→ Passage
▬▬▬▬▬▬

27. Merge K Sorted Lists

hardAsked at Unity

Merge k sorted linked lists into one sorted list — the same k-way merge Unity's profiler uses when combining per-thread frame-timing streams into a single sorted timeline before rendering the CPU usage graph.

By Alex Chen, Founder, InterviewChamp.AI · Last verified 2026-05-26

Problem

You are given an array of k linked lists, each sorted in ascending order. Merge all the linked lists into one sorted linked list and return its head.

Constraints

k == lists.length
0 <= k <= 10^4
0 <= lists[i].length <= 500
-10^4 <= lists[i].val <= 10^4
Total nodes across all lists <= 10^4

Examples

Example 1

Input

lists = [[1,4,5],[1,3,4],[2,6]]

Output

[1,1,2,3,4,4,5,6]

Example 2

Input

lists = []

Output

[]

Approaches

1. Brute force — collect and sort

Flatten all list values into an array, sort, rebuild as a linked list. Simple but O(N log N) with extra space.

▬▬▬▬▬▬

→ Data rows
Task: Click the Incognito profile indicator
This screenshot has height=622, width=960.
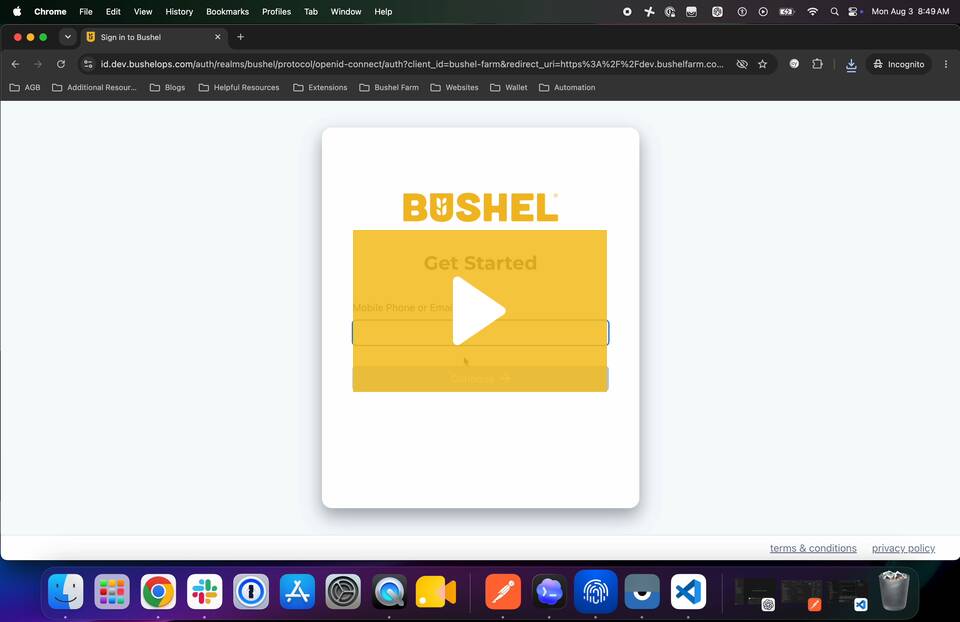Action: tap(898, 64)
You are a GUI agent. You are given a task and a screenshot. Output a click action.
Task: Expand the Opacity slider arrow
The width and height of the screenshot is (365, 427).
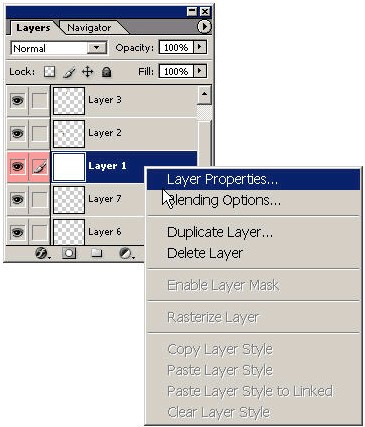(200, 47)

▬▬▬▬▬▬

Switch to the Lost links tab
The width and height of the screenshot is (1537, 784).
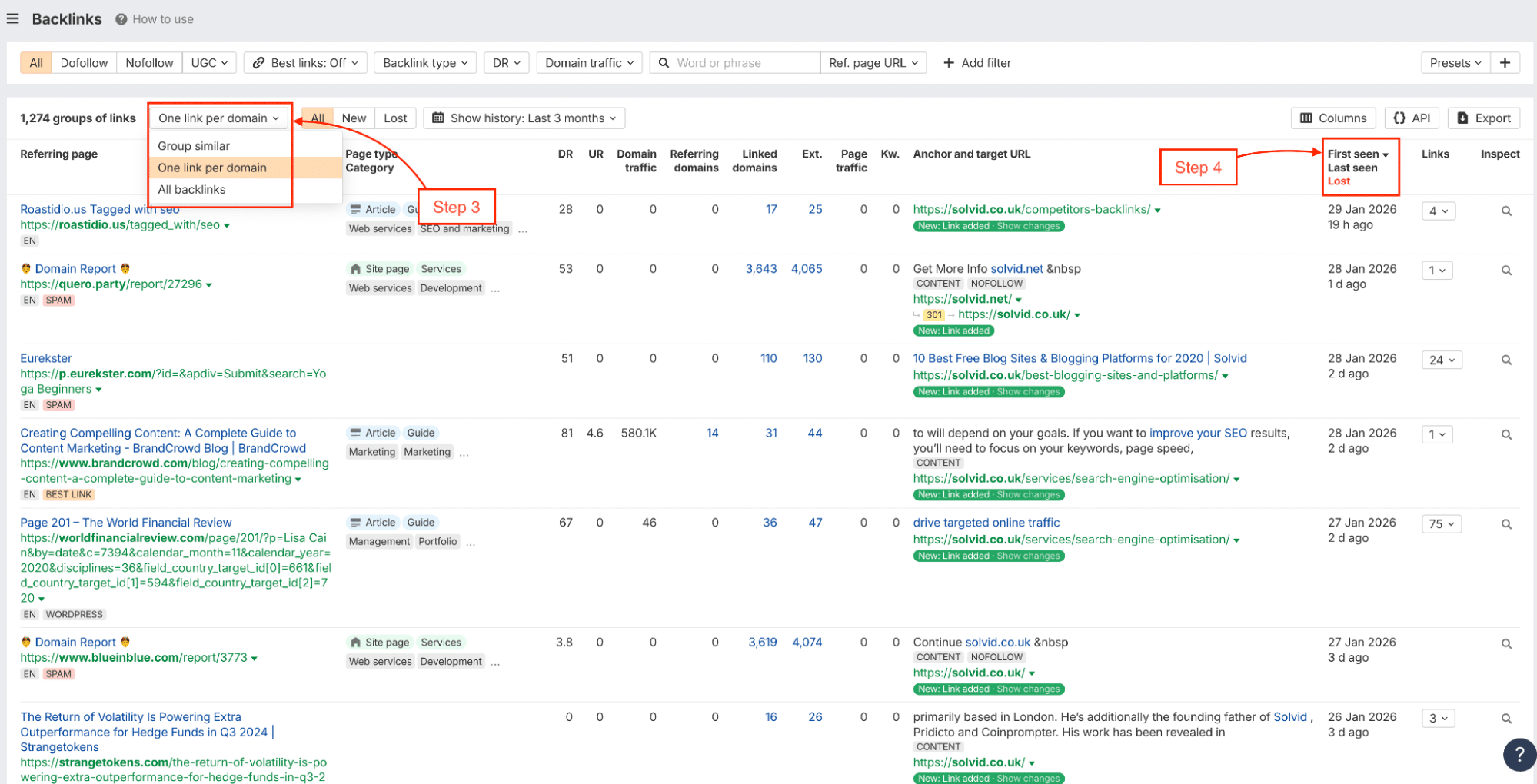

▬▬▬▬▬▬

→ To do
a - Using the merge k sorted lists page, answer these:
(i) What is the most nodes allowed across all the lists combined?
(ii) What output does the page give for the input lists = [[1,4,5],[1,3,4],[2,6]]?
(iii) What time cost does the page give for the brute force approach?
b - Extend the merge k sorted lists page past its final line with the next approaches.
The material comes from a different source than the merge k sorted lists page.

→ Task responses
a -
(i) 10^4
(ii) [1,1,2,3,4,4,5,6]
(iii) O(N log N)

b -
Time: O(N log N)
Space: O(N)

function mergeKLists(lists) {
  const vals = [];
  for (let node of lists) {
    while (node) { vals.push(node.val); node = node.next; }
  }
  vals.sort((a, b) => a - b);
  const dummy = { val: 0, next: null };
  let cur = dummy;
  for (const v of vals) { cur.next = { val: v, next: null }; cur = cur.next; }
  return dummy.next;
}

Tradeoff:

2. Divide and conquer pairwise merge

Repeatedly pair lists and merge each pair. Each pass halves the list count. Total work is O(N log k) — the same merge-sort decomposition applied to linked lists.

Time: O(N log k)
Space: O(log k)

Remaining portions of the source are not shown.